Mi hijo, Antonio, y su esposa, Isabel, me entregaron las llaves del piso el mismo día que me jubilé. Llegaron al apartamento, me estrecharon la mano y, sin más preámbulo, me condujeron al notario de la calle Gran Vía. La emoción me ahogó; no pude articular más que un susurro tembloroso:
¿Por qué me hacéis este regalo tan costoso? ¡Yo no lo necesito!
Es una bonificación de jubilación, para que puedas acoger a quien quieras me respondió Antonio, con la voz cargada de una mezcla de orgullo y urgencia.
Yo aún no había realizado los trámites en la Seguridad Social; acababa de ser dada de alta en la pensión tras años de trabajo.

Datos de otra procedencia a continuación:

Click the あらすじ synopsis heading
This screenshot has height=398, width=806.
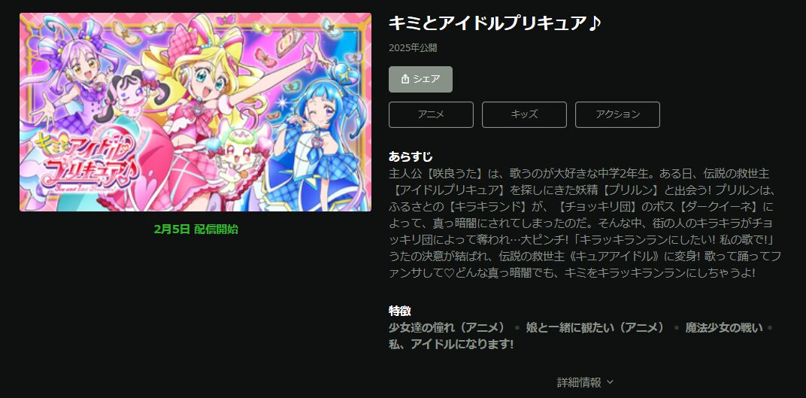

Y ellos ya habían decidido todo sin esperarme. Empecé a rechazarlo, pero me ordenaron que no me pusiera a discutir.
Mi relación con Isabel nunca fue siempre fácil: a veces pasaba de una calma aparente a una tormenta sin aviso. Yo era causa de la tempestad y ella también. Llevábamos años intentando adaptar nuestras vidas, aprendiendo a no enfrentarnos, a no pelearnos. Pero, gracias a Dios, en los últimos años hemos encontrado la paz.
Cuando mi cuñada, Carmen, supo del regalo, llamó al instante y me colmó de elogios, terminando con una frase que me heló la sangre: «He criado a una buena hija, pues no ha puesto objeciones a este obsequio». Luego añadió que ella jamás aceptaría tal presente y lo renunciaría por su nieto.
A medianoche, incapaz de dormir, me pregunté si una sola pensión bastaría para vivir. A la mañana siguiente llamé al nieto, Javier, que está a punto de cumplir dieciséis y pronto iniciará los estudios universitarios. Le pregunté, con delicadeza, si le importaría que le preparara un piso. Javier, con la firmeza de un joven que quiere salir adelante, me contestó:
¡Abuela, no te preocupes! Yo mismo me ganaré la vida.
Todos rehusaron aceptar la vivienda. La ofrecí a Isabel, a Javier, incluso a Antonio, pero nadie la quiso.
Recordé la historia de mi hermana mayor, Dolores: su cuñada perdió la casa y tuvo que mudarse a una vivienda social, aferrándose a ella como quien se aferra a una tabla en medio del mar.
Nuestro tío, desaparecido desde hace quince años, dejó un patrimonio que sus herederos no logran dividir sin pelear. Hace tiempo vi en un programa cómo mis propios padres legaron su casa a mi hijo, quien la desalojó y la vendió, dejando a mi madre y a mi padre sin techo.
Lloré, sin saber si fue por gratitud o por orgullo. Tras una visita a la oficina de pensiones, me informaron que mi jubilación era de dos mil euros. Antonio, sin dudarlo, alquiló el piso por tres mil euros al mes. En ese instante comprendí el verdadero valor del regalo de mis hijos: era, sin duda, realmente rey.